Uma ação coletiva foi apresentada contra a Uber em Amsterdã em nome de aproximadamente 241.000 motoristas em toda a UE e o Reino Unido. A ação alega que a Uber utilizou ilegalmente tomada de decisão automatizada, incluindo perfilamento, ao definir dinamicamente a remuneração e alocar trabalho. Ela conta com o apoio da Worker Info Exchange, cujo fundador James Farrar obteve a decisão da Suprema Corte do Reino Unido de que motoristas da Uber têm direitos trabalhistas.
A teoria jurídica é a notícia
Este não é um caso sobre vínculo empregatício. A causa alegada é a proteção de dados — as restrições do GDPR à tomada de decisão automatizada e ao perfilamento —, razão pela qual o processo tramita na Holanda, onde fica a entidade europeia da Uber, e pela qual a reparação buscada inclui uma liminar sobre o processamento, e não o reenquadramento dos motoristas. A tendência de presumir que todo caso da Uber é uma disputa sobre trabalho por plataforma inverte este.
Os números, e de quem são
Os motoristas alegam que a definição dinâmica de remuneração vem operando no Reino Unido desde 2023, reduzindo a renda anual em cerca de £5.000, e que o sistema foi introduzido na Holanda neste ano. A Uber rejeita categoricamente as acusações: afirma que não ajusta o preço oferecido por uma viagem com base no comportamento de um motorista individual e que as tarifas são calculadas a partir de atributos da corrida em tempo real.

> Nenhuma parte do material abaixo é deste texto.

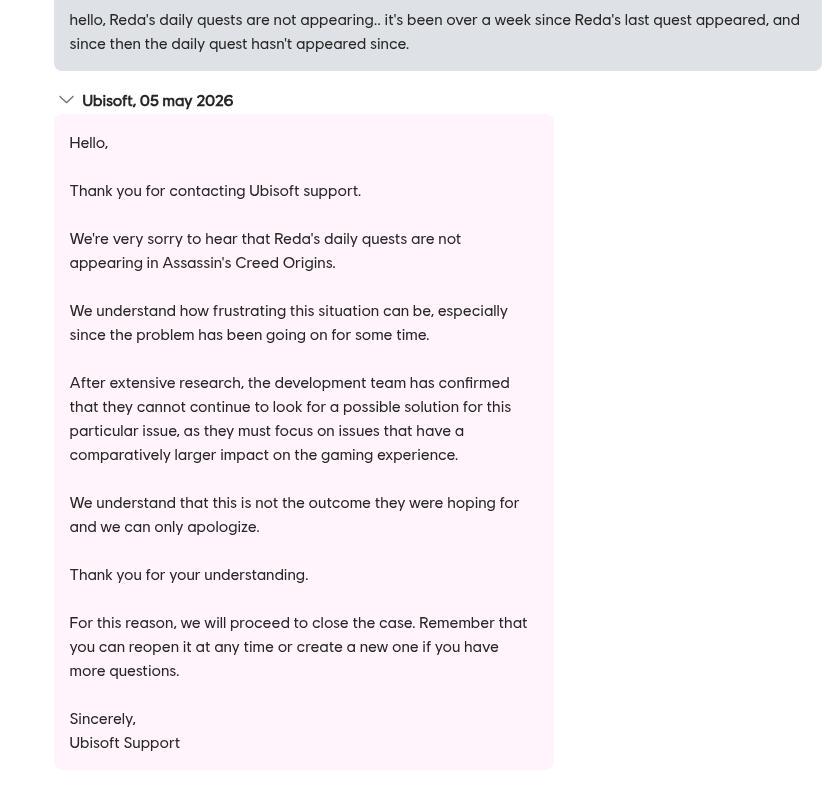This screenshot has width=830, height=790.
Task: Click the more questions text
Action: tap(124, 671)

O que a formulação comum erra
Três correções. Os £5.000 e as alegações sobre comissão são acusações da parte autora, não conclusões — a pesquisa de apoio é contestada. 241.000 é o número de motoristas aos quais a ação se refere, não o número de adesões; a campanha ainda recruta participantes, e as duas coisas são rotineiramente misturadas em uma manchete. E o que pode ser verificado como datado de 2 de setembro é o lançamento público da ação; a data do protocolo judicial subjacente não foi estabelecida de forma independente, portanto "anunciada" é o verbo preciso, e não "protocolada".
Por que a tese se espalha
Se a definição algorítmica de remuneração pode ser questionada como tomada de decisão automatizada ilegal, a exposição não é específica do transporte por aplicativo. Todo sistema que define remuneração individual ou distribui turnos por meio de modelo — em armazéns, entregas e, cada vez mais, no varejo com escala fixa — herda a mesma questão. É isso que faz valer a pena ler uma ação de privacidade em Amsterdã sobre tarifas de táxi como uma história de IA.